そんな人たちが住んでいる館も、必然他の人からバレる心配はない。
男は少年と共に、館を囲むフェンスの門を開く。そしてそのまま玄関へと向かったとき──
「……その子、誰?」
庭にあるテラスの方から声が聞こえた。
そちらを見ると、テラスには一人の女が座っていた。ティーカップを片手に、目線は少年へと向けられている。
「なんだ、一人でティータイムか、黒猫?」
「……質問に答えて。
それと一人じゃない。さっきまで『ハリ』がいたけど、派遣された。『行きたくない』って泣きながら」
「そうか、あいつは仕事サボってたからな。いい気味だ」
黒猫──そう呼ばれた制服姿の女性は、凛とした態度のまま男と会話する。
彼女こそは構成員の一人。
最年少にして最新のメンバー。
首周りで整えられた黒髪に高校生らしい制服。黒いタイツを履いており、黒いインナーが首から指先まで覆っているため、顔以外の肌が見えない。
そんな彼女は普段はツンとした性格で、スンとした表情をしているが、情に弱かったりする愛らしさから、仲間内では『黒猫』と呼ばれている。
名前を持たない彼らは、そのように互いをあだ名で呼び合っていた。
「こいつは仕事ついでに拾ったんだ。行くあてもない子供を放っておけるほど無情じゃあないんでな」
「こんなところにまで連れてきて、その子が危険じゃない保証はあるの?」
「安心しろ、服をひん剥いて確認済みだ」
「……かわいそう」
そう言いながらも黒猫は少年を見つめる。
頭からつま先まで、一通り吟味して──
「……面倒と責任は、貴方にあるから」
手元のティーカップに目線を戻してながらそう言った。男はそれに、分かってる、とだけ返事をして、少年と共に館へ足を踏み入れた。
────
「……なるほど」
男が少年を館の一室──男の部屋に通してからしばらく、少年とコミュニケーションを図ろうとして分かったことがある。
──この少年は、言葉を知らない。
より正確には、相手が何を言っているかは何となく分かるものの、少年が言葉を発することはない──発することができない。

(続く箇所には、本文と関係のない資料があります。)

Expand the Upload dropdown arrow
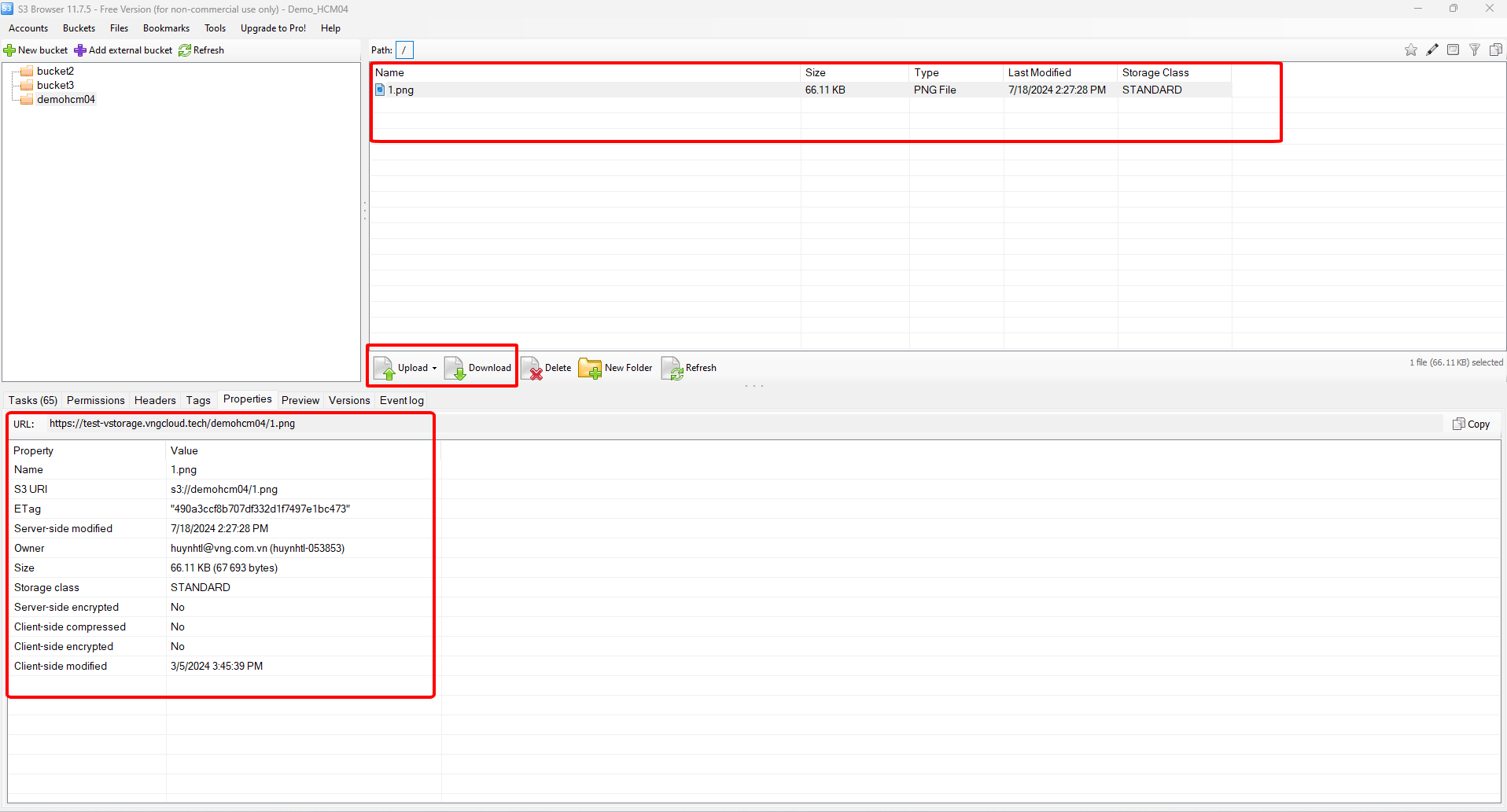The height and width of the screenshot is (812, 1507). (434, 368)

教育をまともに受けてこなかったのはもちろん、今までにしたコミュニケーションも一方的なものだったのだろう。
相手が命令し、少年はそれに従う。
そのように、一方的な。
「……よし、ここにいる間は言葉を学んでもらう。心配はいらない。俺が何を言っているのかが分かれば、後はそれを視覚的に当てはめていくだけだ」
椅子に座らされた少年はその言葉を彼の中で飲み込んで、小さく頷いた。
具体的に何をするかは分からないが、この人に従えばいいのだろう──と。
「とはいえ、今日のところはもう休むとしよう。……そうだな、まずは飯にしよう。お前、何か食べたいものはあるか?……って言っても答えられないよな」
適当に見繕うか……と男は小さく呟きながら部屋の扉を開ける。その後を少年はついて行こうとして──何か忘れていることに気づいた。
「…………ぁ」
そんな、小さな音が出た。
小さい、けれど確かな少年の声。それを男は聞き届けて──
「……そういえば、まだ名乗ってなかったな。
確かに名前はとうの昔に捨てたが、黒猫のようなあだ名はある」
少年自身も気づかなかった疑問に、男は当然のように答える。
「──リーベル。
それが、今の俺の名だ」
────
そうして、男と少年の日々は始まった。
「そうだ。やはり、お前にしてみればそう難しくはなさそうだ」
机に開かれる小学生用の漢字ドリル。
そのドリルに向き合う少年。
少年の側で教える男。
まずは数字から、と勉強を始めたものの、一通りはすぐに覚えた。もっとも、ここから常用漢字が四桁字あるのだが……全てを覚えるものでもないのは確かだ。
男がこのように言葉を教えているのには理由がある。それは、いつか少年が一人で生きていかなくてはならないからだ。生きていく上で言葉は必要である、という当然の理由だ。
そして当然のことだからこそ、この上なく大切なことでもある。
「この調子ならすぐに覚えられそうだな。今度からは算数も用意しておこう」
見た目とは裏腹に教育熱心な男だった。
これからの方針も決まり、ついいつもの癖で煙草に手を伸ばすが──やめておこう、と男は手持ち無沙汰になるのだった。
◇
「……じゃあ、今日はよろしく」
少年が館に来てから二週間ほど。
その日は珍しく男の部屋に黒猫が来ていた。
男が派遣されたこともあり、少年の面倒を見る役目を任されたのだ。
「よろしく、おねがい、します」
拙いながらも挨拶を返す少年。
ここ数日の勉強の成果か、日常会話ができる程には言葉を話せるようになっていた。
そんな少年の前には算数ドリルが開かれる。
並べられた問題を解きながら、分からないものは黒猫へと質問を投げかけていた。
「あの、ここ……」
「……あぁ、これは公式を使うの。
知ってる? 上底の下底を足して……」
黒猫はそのように問われた質問には返答しているが、基本的に少年は一人で問題が解けるため、無言の時間が続く。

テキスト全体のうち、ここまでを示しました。